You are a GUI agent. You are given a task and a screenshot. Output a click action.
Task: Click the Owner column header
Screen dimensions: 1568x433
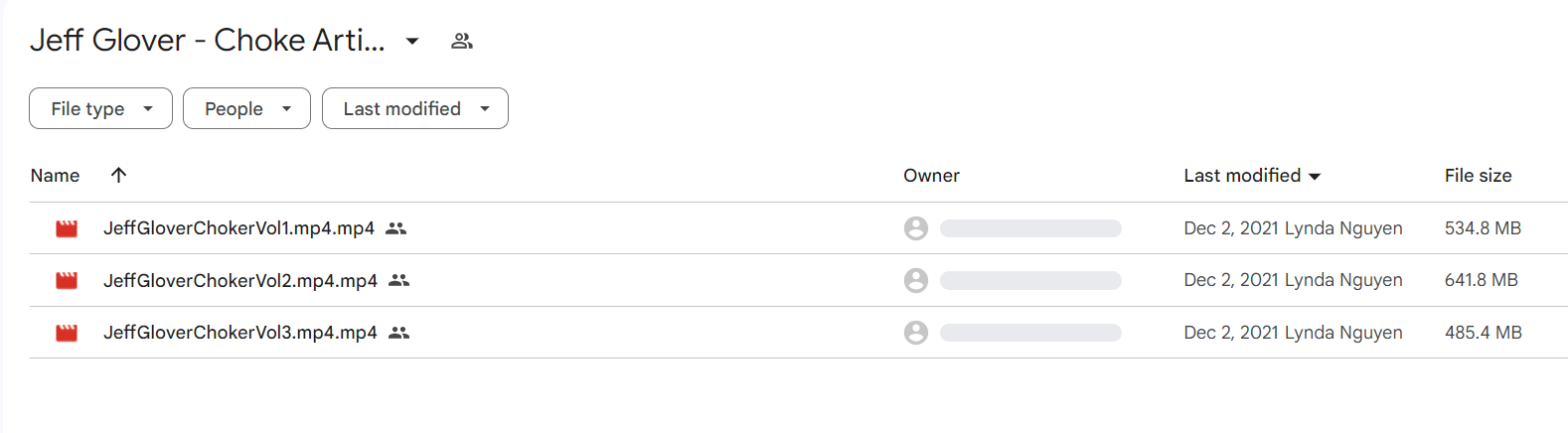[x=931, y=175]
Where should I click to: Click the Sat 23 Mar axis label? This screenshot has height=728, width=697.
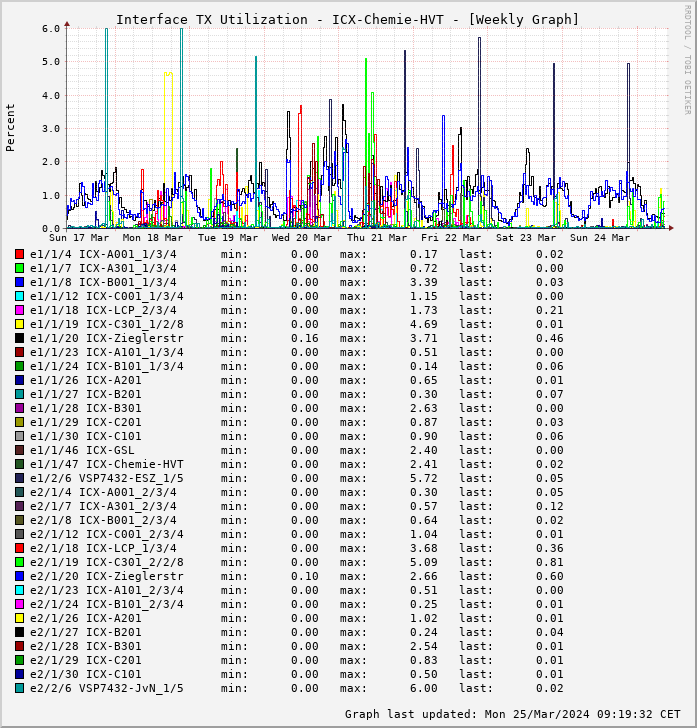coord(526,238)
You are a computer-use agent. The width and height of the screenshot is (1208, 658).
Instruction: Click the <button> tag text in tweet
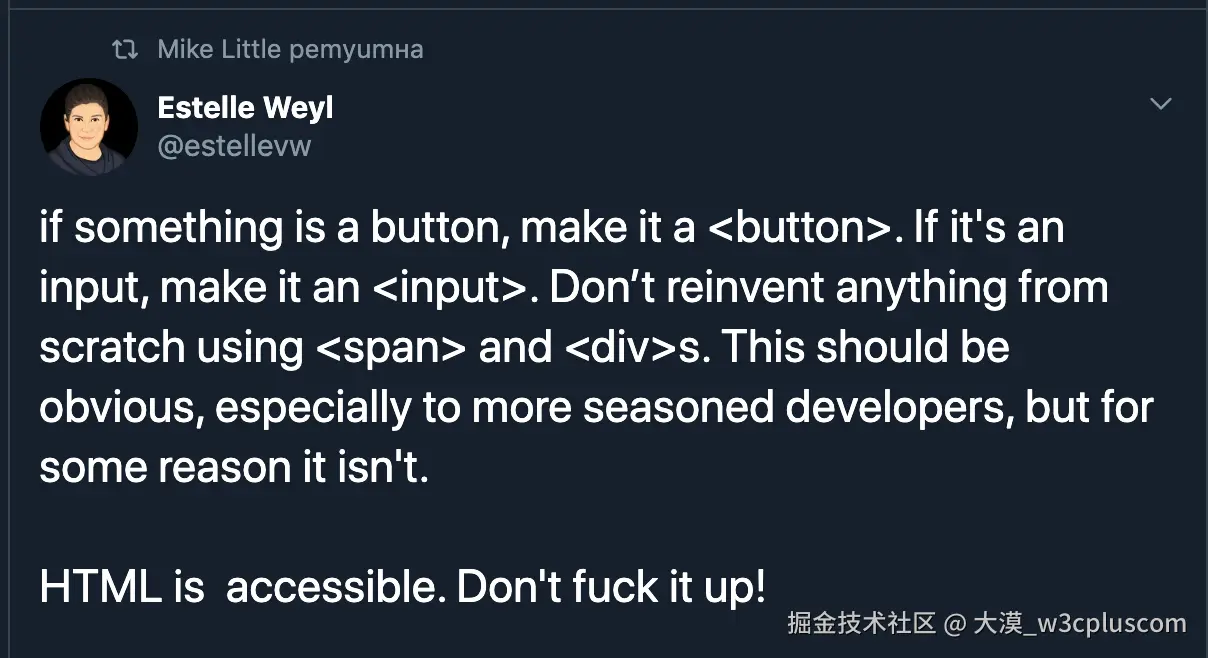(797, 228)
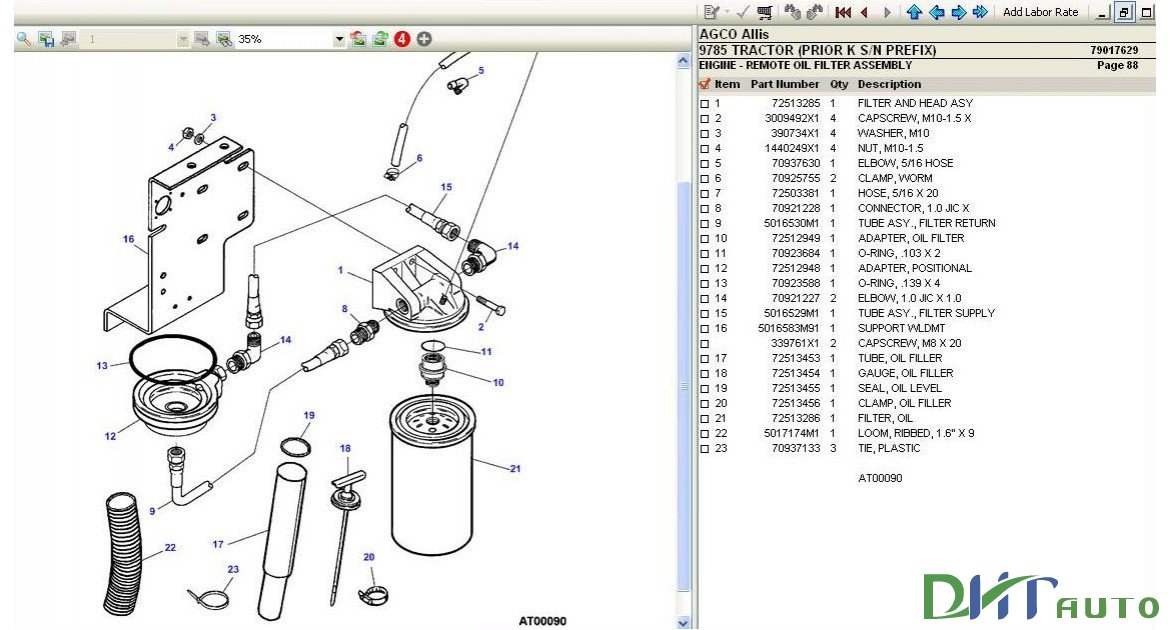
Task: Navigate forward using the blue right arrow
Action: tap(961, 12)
___
▸ Exercise:
What the task needs is the material above repeated exactly, pictures excepted.

▸ Completed exercise:
You are a GUI agent. You are given a task and a screenshot. Output a click action.
Task: Click the Owner column header
Screen dimensions: 1568x433
[x=931, y=175]
Where should I click to: Click the Sat 23 Mar axis label? This screenshot has height=728, width=697.
coord(526,238)
You are a computer-use agent. The width and height of the screenshot is (1208, 658).
Instruction: Click the <button> tag text in tweet
(797, 228)
Task: Navigate forward using the blue right arrow
Action: tap(961, 12)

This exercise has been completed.